[Opening SELECTED PASSAGE section]
An interview with master baker Richard Bertinet
To celebrate the launch of his new, online Bread Making home baking online course with BBC Maestro, we caught up with well-loved and respected baker Richard Bertinet. Richard first fell in love with baking as a 14-year-old apprentice in his native Brittany, but has been cooking, baking and teaching in the UK for over 30 years.
Now, you can learn Richard’s straightforward methods and bake masterpieces at home, from your own sourdough starter to pizza, brioche, burger buns and focaccia. His clear demonstrations demystify baking and there is something in this brilliant course for home bakers and aficionados alike.
People love watching you bake because your absolute enthusiasm really shines through. Where do you get your love of food from?
I think it originates from my childhood – food was a big part of family and growing up. And now I just love teaching it. I love seeing someone’s face when they learn a new skill.
What is the biggest misconception about bread?
The biggest misconception is that bread is bad for you… bad bread is bad for you .. good bread is good for you. There is nothing in a good loaf that we all cannot enjoy. Sometimes it is what you put on it that might be bad for you.
How crucial is seasoning when it comes to baking?
Sea salt is fundamental to bread making. It’s crucial for colour and flavour and it also helps to keep the bread fresher as well as stabilizing the fermentation.
It’s late, you’re hungry and you want something to eat quickly. What do you make?
Good bread with a drizzle of good olive oil, lots of good tomatoes and good salt … simplicity
What has been your biggest disaster in the kitchen to date?!
There’s been a few challenging episodes over the years! From running out of food mid-service or fridges breaking down in hot summer. Another memorable one was teaching my eldest son and a friend of his to make mayonnaise in a blender. They forgot to put the lid on and we covered the kitchen – and ourselves!!
The best smell in the world?
The Atlantic Ocean on stormy day
What is the best piece of advice you would give home bakers?
Be patient … don’t give up … try again
What do you hope people take away from your new course?
With the help of my BBC Maestro course on Bread Making I hope people will have a lot more confidence about their baking and a willingness to give it all a go.
[Closing SELECTED PASSAGE section]
[Opening GIVEN RECORDS section]
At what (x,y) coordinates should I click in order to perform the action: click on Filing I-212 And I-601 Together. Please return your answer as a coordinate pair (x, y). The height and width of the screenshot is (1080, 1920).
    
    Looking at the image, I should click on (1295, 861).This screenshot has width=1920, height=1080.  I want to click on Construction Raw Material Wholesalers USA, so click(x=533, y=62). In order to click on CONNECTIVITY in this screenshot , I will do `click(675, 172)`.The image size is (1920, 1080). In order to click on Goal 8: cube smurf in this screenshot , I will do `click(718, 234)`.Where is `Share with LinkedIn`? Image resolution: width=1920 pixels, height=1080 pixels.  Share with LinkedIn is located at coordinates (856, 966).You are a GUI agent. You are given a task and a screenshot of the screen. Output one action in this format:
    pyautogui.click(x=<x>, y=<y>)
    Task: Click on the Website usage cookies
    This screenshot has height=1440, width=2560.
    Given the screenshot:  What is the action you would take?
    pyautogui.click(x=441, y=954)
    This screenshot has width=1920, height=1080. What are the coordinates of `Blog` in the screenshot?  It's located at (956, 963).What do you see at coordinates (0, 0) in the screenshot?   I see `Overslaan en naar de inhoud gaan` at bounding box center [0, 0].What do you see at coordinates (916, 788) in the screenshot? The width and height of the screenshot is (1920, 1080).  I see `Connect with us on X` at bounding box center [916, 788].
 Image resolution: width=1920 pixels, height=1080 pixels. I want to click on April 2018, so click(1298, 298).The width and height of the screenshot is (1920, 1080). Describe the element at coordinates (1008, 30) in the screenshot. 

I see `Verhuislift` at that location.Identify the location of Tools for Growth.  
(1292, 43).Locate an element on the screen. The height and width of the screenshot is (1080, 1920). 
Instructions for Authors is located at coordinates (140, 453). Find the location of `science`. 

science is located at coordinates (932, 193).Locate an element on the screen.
[Closing GIVEN RECORDS section]
◆ **TASK REQUIREMENTS**
1/ Answer these from the Richard Bertinet interview:
(a) How old was Bertinet when he first fell in love with baking, and where was he from?
(b) Besides color and flavor, what two things does sea salt do for bread?
(c) What does he name as the best smell in the world?
2/ From the Richard Bertinet interview, reproduce everything from "Sea salt is" down to "give home bakers?".

◆ **ANSWERS BY TASK**
1/
(a) He was a 14-year-old apprentice in his native Brittany.
(b) It helps keep the bread fresher and stabilizes the fermentation.
(c) The Atlantic Ocean on a stormy day.

2/
Sea salt is fundamental to bread making. It’s crucial for colour and flavour and it also helps to keep the bread fresher as well as stabilizing the fermentation.
It’s late, you’re hungry and you want something to eat quickly. What do you make?
Good bread with a drizzle of good olive oil, lots of good tomatoes and good salt … simplicity
What has been your biggest disaster in the kitchen to date?!
There’s been a few challenging episodes over the years! From running out of food mid-service or fridges breaking down in hot summer. Another memorable one was teaching my eldest son and a friend of his to make mayonnaise in a blender. They forgot to put the lid on and we covered the kitchen – and ourselves!!
The best smell in the world?
The Atlantic Ocean on stormy day
What is the best piece of advice you would give home bakers?